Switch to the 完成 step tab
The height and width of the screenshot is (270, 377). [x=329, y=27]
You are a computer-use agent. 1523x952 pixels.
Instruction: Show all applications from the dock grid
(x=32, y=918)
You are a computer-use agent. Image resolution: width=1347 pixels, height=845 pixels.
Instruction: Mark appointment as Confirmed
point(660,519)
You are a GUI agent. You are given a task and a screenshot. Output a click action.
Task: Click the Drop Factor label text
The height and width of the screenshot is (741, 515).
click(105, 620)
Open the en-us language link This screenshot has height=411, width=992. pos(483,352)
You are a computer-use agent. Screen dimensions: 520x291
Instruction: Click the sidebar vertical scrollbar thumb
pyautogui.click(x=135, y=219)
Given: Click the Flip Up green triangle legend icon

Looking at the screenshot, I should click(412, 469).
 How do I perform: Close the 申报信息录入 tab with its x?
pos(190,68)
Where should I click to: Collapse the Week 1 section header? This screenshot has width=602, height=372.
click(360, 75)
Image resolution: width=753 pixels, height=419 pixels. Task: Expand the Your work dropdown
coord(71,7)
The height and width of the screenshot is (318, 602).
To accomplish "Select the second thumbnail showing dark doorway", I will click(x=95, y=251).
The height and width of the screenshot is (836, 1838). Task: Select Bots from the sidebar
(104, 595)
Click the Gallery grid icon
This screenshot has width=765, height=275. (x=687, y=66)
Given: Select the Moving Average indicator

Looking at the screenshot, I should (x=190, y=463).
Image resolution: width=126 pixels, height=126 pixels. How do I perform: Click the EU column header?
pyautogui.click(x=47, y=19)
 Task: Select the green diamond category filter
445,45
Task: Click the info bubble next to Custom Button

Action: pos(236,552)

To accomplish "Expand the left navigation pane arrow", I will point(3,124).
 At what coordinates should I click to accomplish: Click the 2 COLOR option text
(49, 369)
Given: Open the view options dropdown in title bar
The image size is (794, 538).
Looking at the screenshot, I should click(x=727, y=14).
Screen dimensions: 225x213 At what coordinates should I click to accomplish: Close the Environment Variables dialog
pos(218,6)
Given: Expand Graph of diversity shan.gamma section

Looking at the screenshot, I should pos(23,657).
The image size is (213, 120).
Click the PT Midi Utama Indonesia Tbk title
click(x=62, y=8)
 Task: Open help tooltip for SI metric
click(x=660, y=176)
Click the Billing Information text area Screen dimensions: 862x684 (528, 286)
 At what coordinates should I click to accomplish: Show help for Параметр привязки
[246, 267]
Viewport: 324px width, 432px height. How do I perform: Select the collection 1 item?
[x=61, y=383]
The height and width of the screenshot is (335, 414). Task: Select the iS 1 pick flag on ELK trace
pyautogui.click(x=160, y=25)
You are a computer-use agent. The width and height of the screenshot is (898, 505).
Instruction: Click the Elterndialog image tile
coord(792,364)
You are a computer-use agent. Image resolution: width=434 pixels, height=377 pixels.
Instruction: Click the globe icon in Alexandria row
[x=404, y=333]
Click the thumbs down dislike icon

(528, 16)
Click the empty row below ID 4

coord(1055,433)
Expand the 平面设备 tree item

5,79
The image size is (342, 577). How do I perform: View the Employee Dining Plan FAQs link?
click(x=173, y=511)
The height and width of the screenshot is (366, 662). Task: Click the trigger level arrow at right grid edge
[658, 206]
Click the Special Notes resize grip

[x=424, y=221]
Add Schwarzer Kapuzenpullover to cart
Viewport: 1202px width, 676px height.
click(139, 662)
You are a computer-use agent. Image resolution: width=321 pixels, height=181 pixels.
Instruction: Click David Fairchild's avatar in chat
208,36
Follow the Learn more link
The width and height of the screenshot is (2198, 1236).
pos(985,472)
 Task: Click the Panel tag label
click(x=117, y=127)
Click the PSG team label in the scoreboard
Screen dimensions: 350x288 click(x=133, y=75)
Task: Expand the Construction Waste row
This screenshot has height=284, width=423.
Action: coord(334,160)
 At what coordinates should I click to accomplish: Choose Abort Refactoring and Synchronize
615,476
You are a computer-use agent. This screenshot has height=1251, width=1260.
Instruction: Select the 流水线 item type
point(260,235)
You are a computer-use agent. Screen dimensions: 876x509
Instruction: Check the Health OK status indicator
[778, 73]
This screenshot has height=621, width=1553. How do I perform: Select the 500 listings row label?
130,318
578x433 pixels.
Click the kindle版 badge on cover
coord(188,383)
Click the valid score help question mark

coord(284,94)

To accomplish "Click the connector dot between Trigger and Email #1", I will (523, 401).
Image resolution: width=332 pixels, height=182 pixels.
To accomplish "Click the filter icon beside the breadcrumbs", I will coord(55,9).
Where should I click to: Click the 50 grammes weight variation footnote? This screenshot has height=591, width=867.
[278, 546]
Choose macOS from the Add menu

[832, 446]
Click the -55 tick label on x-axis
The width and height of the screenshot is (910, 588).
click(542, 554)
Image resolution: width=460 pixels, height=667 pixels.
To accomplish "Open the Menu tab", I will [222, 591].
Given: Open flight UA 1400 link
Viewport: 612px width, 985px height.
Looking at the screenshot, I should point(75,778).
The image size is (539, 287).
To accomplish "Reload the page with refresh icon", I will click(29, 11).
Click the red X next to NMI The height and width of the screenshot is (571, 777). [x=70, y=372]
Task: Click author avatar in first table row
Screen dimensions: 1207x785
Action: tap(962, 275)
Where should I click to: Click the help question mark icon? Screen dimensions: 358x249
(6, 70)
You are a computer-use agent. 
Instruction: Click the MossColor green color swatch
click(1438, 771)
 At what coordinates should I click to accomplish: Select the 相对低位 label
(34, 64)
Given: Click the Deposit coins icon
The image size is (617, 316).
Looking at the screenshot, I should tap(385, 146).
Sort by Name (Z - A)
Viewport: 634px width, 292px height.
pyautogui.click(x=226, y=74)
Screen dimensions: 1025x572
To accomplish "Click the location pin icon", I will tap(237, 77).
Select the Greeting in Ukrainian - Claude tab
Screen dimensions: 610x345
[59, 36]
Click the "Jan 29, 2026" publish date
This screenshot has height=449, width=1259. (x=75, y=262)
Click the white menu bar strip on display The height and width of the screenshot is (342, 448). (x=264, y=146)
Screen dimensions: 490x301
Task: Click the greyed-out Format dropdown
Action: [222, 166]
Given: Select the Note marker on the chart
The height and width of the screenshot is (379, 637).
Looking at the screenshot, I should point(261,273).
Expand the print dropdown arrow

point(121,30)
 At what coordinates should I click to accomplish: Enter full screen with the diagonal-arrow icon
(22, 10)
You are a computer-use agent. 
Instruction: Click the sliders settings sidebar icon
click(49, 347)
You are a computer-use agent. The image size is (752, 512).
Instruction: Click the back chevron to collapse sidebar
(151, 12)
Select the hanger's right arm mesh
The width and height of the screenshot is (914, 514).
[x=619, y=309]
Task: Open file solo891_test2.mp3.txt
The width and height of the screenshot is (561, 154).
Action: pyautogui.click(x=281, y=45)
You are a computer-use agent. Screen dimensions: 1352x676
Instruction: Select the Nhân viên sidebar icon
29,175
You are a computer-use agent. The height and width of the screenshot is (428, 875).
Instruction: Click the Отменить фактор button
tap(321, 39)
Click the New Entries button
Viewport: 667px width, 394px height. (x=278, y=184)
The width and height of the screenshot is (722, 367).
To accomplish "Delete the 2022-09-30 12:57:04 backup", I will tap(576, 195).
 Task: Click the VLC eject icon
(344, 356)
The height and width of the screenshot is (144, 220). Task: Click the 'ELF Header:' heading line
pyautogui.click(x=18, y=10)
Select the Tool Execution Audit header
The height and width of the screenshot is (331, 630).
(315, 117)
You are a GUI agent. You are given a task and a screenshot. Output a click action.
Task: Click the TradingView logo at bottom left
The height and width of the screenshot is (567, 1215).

####################

**Aim:**
Rewrite all of the material above, replacing every occurrence of "computer-use agent" with "desktop agent" and leaving everything else unchanged.

**Exercise response:**
Switch to the 完成 step tab
The height and width of the screenshot is (270, 377). [x=329, y=27]
You are a desktop agent. 1523x952 pixels.
Instruction: Show all applications from the dock grid
(x=32, y=918)
You are a desktop agent. Image resolution: width=1347 pixels, height=845 pixels.
Instruction: Mark appointment as Confirmed
point(660,519)
You are a GUI agent. You are given a task and a screenshot. Output a click action.
Task: Click the Drop Factor label text
The height and width of the screenshot is (741, 515).
click(105, 620)
Open the en-us language link This screenshot has height=411, width=992. pos(483,352)
You are a desktop agent. Screen dimensions: 520x291
Instruction: Click the sidebar vertical scrollbar thumb
pyautogui.click(x=135, y=219)
Given: Click the Flip Up green triangle legend icon

Looking at the screenshot, I should click(412, 469).
 How do I perform: Close the 申报信息录入 tab with its x?
pos(190,68)
Where should I click to: Collapse the Week 1 section header? This screenshot has width=602, height=372.
click(360, 75)
Image resolution: width=753 pixels, height=419 pixels. Task: Expand the Your work dropdown
coord(71,7)
The height and width of the screenshot is (318, 602).
To accomplish "Select the second thumbnail showing dark doorway", I will click(x=95, y=251).
The height and width of the screenshot is (836, 1838). Task: Select Bots from the sidebar
(104, 595)
Click the Gallery grid icon
This screenshot has width=765, height=275. (x=687, y=66)
Given: Select the Moving Average indicator

Looking at the screenshot, I should (x=190, y=463).
Image resolution: width=126 pixels, height=126 pixels. How do I perform: Click the EU column header?
pyautogui.click(x=47, y=19)
 Task: Select the green diamond category filter
445,45
Task: Click the info bubble next to Custom Button

Action: pos(236,552)

To accomplish "Expand the left navigation pane arrow", I will point(3,124).
 At what coordinates should I click to accomplish: Click the 2 COLOR option text
(49, 369)
Given: Open the view options dropdown in title bar
The image size is (794, 538).
Looking at the screenshot, I should click(x=727, y=14).
Screen dimensions: 225x213 At what coordinates should I click to accomplish: Close the Environment Variables dialog
pos(218,6)
Given: Expand Graph of diversity shan.gamma section

Looking at the screenshot, I should pos(23,657).
The image size is (213, 120).
Click the PT Midi Utama Indonesia Tbk title
click(x=62, y=8)
 Task: Open help tooltip for SI metric
click(x=660, y=176)
Click the Billing Information text area Screen dimensions: 862x684 (528, 286)
 At what coordinates should I click to accomplish: Show help for Параметр привязки
[246, 267]
Viewport: 324px width, 432px height. How do I perform: Select the collection 1 item?
[x=61, y=383]
The height and width of the screenshot is (335, 414). Task: Select the iS 1 pick flag on ELK trace
pyautogui.click(x=160, y=25)
You are a desktop agent. The width and height of the screenshot is (898, 505).
Instruction: Click the Elterndialog image tile
coord(792,364)
You are a desktop agent. Image resolution: width=434 pixels, height=377 pixels.
Instruction: Click the globe icon in Alexandria row
[x=404, y=333]
Click the thumbs down dislike icon

(528, 16)
Click the empty row below ID 4

coord(1055,433)
Expand the 平面设备 tree item

5,79
The image size is (342, 577). How do I perform: View the Employee Dining Plan FAQs link?
click(x=173, y=511)
The height and width of the screenshot is (366, 662). Task: Click the trigger level arrow at right grid edge
[658, 206]
Click the Special Notes resize grip

[x=424, y=221]
Add Schwarzer Kapuzenpullover to cart
Viewport: 1202px width, 676px height.
click(139, 662)
You are a desktop agent. Image resolution: width=321 pixels, height=181 pixels.
Instruction: Click David Fairchild's avatar in chat
208,36
Follow the Learn more link
The width and height of the screenshot is (2198, 1236).
pos(985,472)
 Task: Click the Panel tag label
click(x=117, y=127)
Click the PSG team label in the scoreboard
Screen dimensions: 350x288 click(x=133, y=75)
Task: Expand the Construction Waste row
This screenshot has height=284, width=423.
Action: coord(334,160)
 At what coordinates should I click to accomplish: Choose Abort Refactoring and Synchronize
615,476
You are a desktop agent. This screenshot has height=1251, width=1260.
Instruction: Select the 流水线 item type
point(260,235)
You are a desktop agent. Screen dimensions: 876x509
Instruction: Check the Health OK status indicator
[778, 73]
This screenshot has height=621, width=1553. How do I perform: Select the 500 listings row label?
130,318
578x433 pixels.
Click the kindle版 badge on cover
coord(188,383)
Click the valid score help question mark

coord(284,94)

To accomplish "Click the connector dot between Trigger and Email #1", I will (523, 401).
Image resolution: width=332 pixels, height=182 pixels.
To accomplish "Click the filter icon beside the breadcrumbs", I will coord(55,9).
Where should I click to: Click the 50 grammes weight variation footnote? This screenshot has height=591, width=867.
[278, 546]
Choose macOS from the Add menu

[832, 446]
Click the -55 tick label on x-axis
The width and height of the screenshot is (910, 588).
click(542, 554)
Image resolution: width=460 pixels, height=667 pixels.
To accomplish "Open the Menu tab", I will [222, 591].
Given: Open flight UA 1400 link
Viewport: 612px width, 985px height.
Looking at the screenshot, I should point(75,778).
The image size is (539, 287).
To accomplish "Reload the page with refresh icon", I will click(29, 11).
Click the red X next to NMI The height and width of the screenshot is (571, 777). [x=70, y=372]
Task: Click author avatar in first table row
Screen dimensions: 1207x785
Action: tap(962, 275)
Where should I click to: Click the help question mark icon? Screen dimensions: 358x249
(6, 70)
You are a desktop agent. 
Instruction: Click the MossColor green color swatch
click(1438, 771)
 At what coordinates should I click to accomplish: Select the 相对低位 label
(34, 64)
Given: Click the Deposit coins icon
The image size is (617, 316).
Looking at the screenshot, I should tap(385, 146).
Sort by Name (Z - A)
Viewport: 634px width, 292px height.
pyautogui.click(x=226, y=74)
Screen dimensions: 1025x572
To accomplish "Click the location pin icon", I will tap(237, 77).
Select the Greeting in Ukrainian - Claude tab
Screen dimensions: 610x345
[59, 36]
Click the "Jan 29, 2026" publish date
This screenshot has height=449, width=1259. (x=75, y=262)
Click the white menu bar strip on display The height and width of the screenshot is (342, 448). (x=264, y=146)
Screen dimensions: 490x301
Task: Click the greyed-out Format dropdown
Action: [222, 166]
Given: Select the Note marker on the chart
The height and width of the screenshot is (379, 637).
Looking at the screenshot, I should point(261,273).
Expand the print dropdown arrow

point(121,30)
 At what coordinates should I click to accomplish: Enter full screen with the diagonal-arrow icon
(22, 10)
You are a desktop agent. 
Instruction: Click the sliders settings sidebar icon
click(49, 347)
You are a desktop agent. The image size is (752, 512).
Instruction: Click the back chevron to collapse sidebar
(151, 12)
Select the hanger's right arm mesh
The width and height of the screenshot is (914, 514).
[x=619, y=309]
Task: Open file solo891_test2.mp3.txt
The width and height of the screenshot is (561, 154).
Action: pyautogui.click(x=281, y=45)
You are a desktop agent. Screen dimensions: 1352x676
Instruction: Select the Nhân viên sidebar icon
29,175
You are a desktop agent. The height and width of the screenshot is (428, 875).
Instruction: Click the Отменить фактор button
tap(321, 39)
Click the New Entries button
Viewport: 667px width, 394px height. (x=278, y=184)
The width and height of the screenshot is (722, 367).
To accomplish "Delete the 2022-09-30 12:57:04 backup", I will tap(576, 195).
 Task: Click the VLC eject icon
(344, 356)
The height and width of the screenshot is (144, 220). Task: Click the 'ELF Header:' heading line
pyautogui.click(x=18, y=10)
Select the Tool Execution Audit header
The height and width of the screenshot is (331, 630).
(315, 117)
You are a GUI agent. You are given a task and a screenshot. Output a click action.
Task: Click the TradingView logo at bottom left
The height and width of the screenshot is (567, 1215).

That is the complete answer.